I have never sung Karaoke before, except in the seclusion of my own bathroom! At home I am ready for bed by 10pm and would hesitate to ‘go out on the town’ preferring a quiet night in, but here my inhibitions are down... it must be the heat! In spite of waking early and retiring late, I rarely feel tired although I did fall asleep at the Cinema during The Dark Knight, may be because there was too much noise and violence and I just clocked out.

That's Mark and Judy with Mr Michael after we'd been shopping in the 'Big C' Shopping Mall, drinking chilled Coconut Milk... soooo delicious!

Today is a National Holiday in honour of Vietnam’s Independence as well as the anniversary of Uncle Ho Chi Minh’s death. How strange that during that infamous war he was the villain, but here of course, he’s their great hero. It all depends on one’s point of view.

It dawned bright and sunny and we were invited by Mr Marcus and Miss Mai, along with Mr Thom and Ms Khan to have lunch at the Riverside Restaurant, some 3 kilometres away. It turned out to be a very attractive place with a Hotel style swimming pool, mainly for children I think and Ms Khan’s young son Peter spent much of his time in the water. I’d taken my swimsuit and was longing for a dip but as no-one else were inclined I didn’t either. We were seated in a sort of pavilion overlooking the dirty brown river where I certainly wouldn’t like to swim. An occasional boat passed by, but otherwise the river, about as wide as the Thames in London, seemed to be unused. We enjoyed a good meal before Mr Marcus produced a game called ‘Are you smarter than a 10 year old.’ I proved that I am, winning the jackpot. Phew! That’s a relief!

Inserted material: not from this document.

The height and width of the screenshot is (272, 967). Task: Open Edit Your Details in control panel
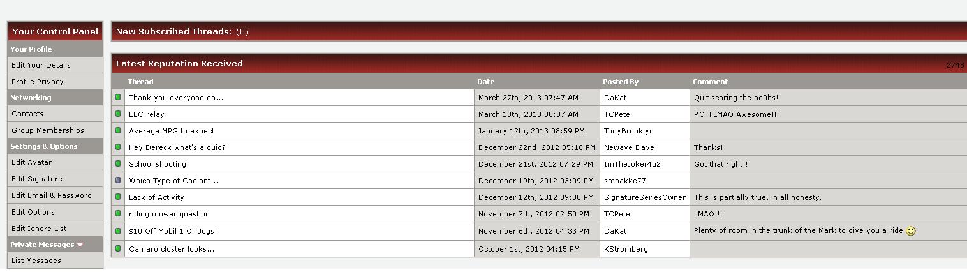41,65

As we finished the game a strong wind blew up across the river, scattering anything not weighed down. We could see storm clouds approaching and decided to make a run for it. I had my waterproof jacket but Mark had nothing but the clothes he was wearing and the rain started as we got to his bike. To say it rained is an understatement; it was more like a huge high pressure ‘needle’ shower and yes; we were both soaked by the time we got back. Actually it was rather refreshing and didn’t feel cold at all. As soon as I got back ‘home’ to my hotel I just stripped, showered and waited for the AC to cool me down. I’m so glad I brought a cotton beach sarong, which is the ideal wear for keeping cool in my room.

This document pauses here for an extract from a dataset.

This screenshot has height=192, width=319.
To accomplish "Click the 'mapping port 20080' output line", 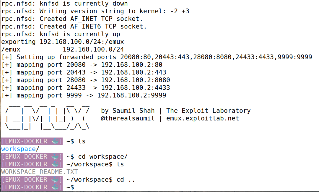I will (x=82, y=65).
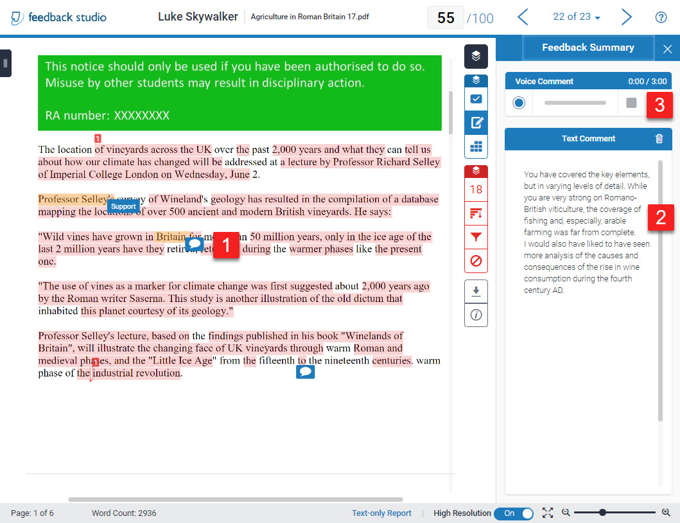The height and width of the screenshot is (523, 680).
Task: Open the submission info icon
Action: 476,315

So tonight I’m having a quiet night in, answering emails, writing my experiences and watching TV. There is a huge choice of channels; certainly more than at home. The one I watch most often is the BBC World News, which I can’t get in North Wales and is far more comprehensive than feeble old Auntie Beeb at home. (Why is it that our News channels are not keeping us fully informed about world affairs? Maybe they’re put on late after I’m asleep.) Then there are American and Australian channels showing familiar and unfamiliar programmes. So I’m not short of anything to watch.

Maybe I’ll fall asleep while watching TV tonight... I wouldn’t be surprised!